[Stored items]
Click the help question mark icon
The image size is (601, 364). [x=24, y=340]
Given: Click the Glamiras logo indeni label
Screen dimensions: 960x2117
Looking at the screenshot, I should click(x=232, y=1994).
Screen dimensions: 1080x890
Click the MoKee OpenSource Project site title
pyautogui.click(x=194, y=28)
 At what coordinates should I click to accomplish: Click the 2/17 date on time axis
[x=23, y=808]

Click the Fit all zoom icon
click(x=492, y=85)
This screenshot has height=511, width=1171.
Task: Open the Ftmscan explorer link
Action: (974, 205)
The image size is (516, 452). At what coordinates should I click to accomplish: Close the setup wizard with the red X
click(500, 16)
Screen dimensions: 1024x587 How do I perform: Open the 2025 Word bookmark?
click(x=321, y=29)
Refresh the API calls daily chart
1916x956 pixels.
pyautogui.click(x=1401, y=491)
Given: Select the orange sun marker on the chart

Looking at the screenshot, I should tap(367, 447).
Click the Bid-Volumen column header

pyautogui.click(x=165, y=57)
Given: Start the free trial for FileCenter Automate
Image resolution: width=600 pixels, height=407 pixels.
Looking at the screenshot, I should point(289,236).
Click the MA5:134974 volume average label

WHAT YOU ARE ASKED TO DO:
Using the records above, copy exactly the lines from the one containing "Screen dimensions: 1024x587" through the last, inclusive, and nothing else.

TASK SOLUTION:
Screen dimensions: 1024x587 How do I perform: Open the 2025 Word bookmark?
click(x=321, y=29)
Refresh the API calls daily chart
1916x956 pixels.
pyautogui.click(x=1401, y=491)
Given: Select the orange sun marker on the chart

Looking at the screenshot, I should tap(367, 447).
Click the Bid-Volumen column header

pyautogui.click(x=165, y=57)
Given: Start the free trial for FileCenter Automate
Image resolution: width=600 pixels, height=407 pixels.
Looking at the screenshot, I should point(289,236).
Click the MA5:134974 volume average label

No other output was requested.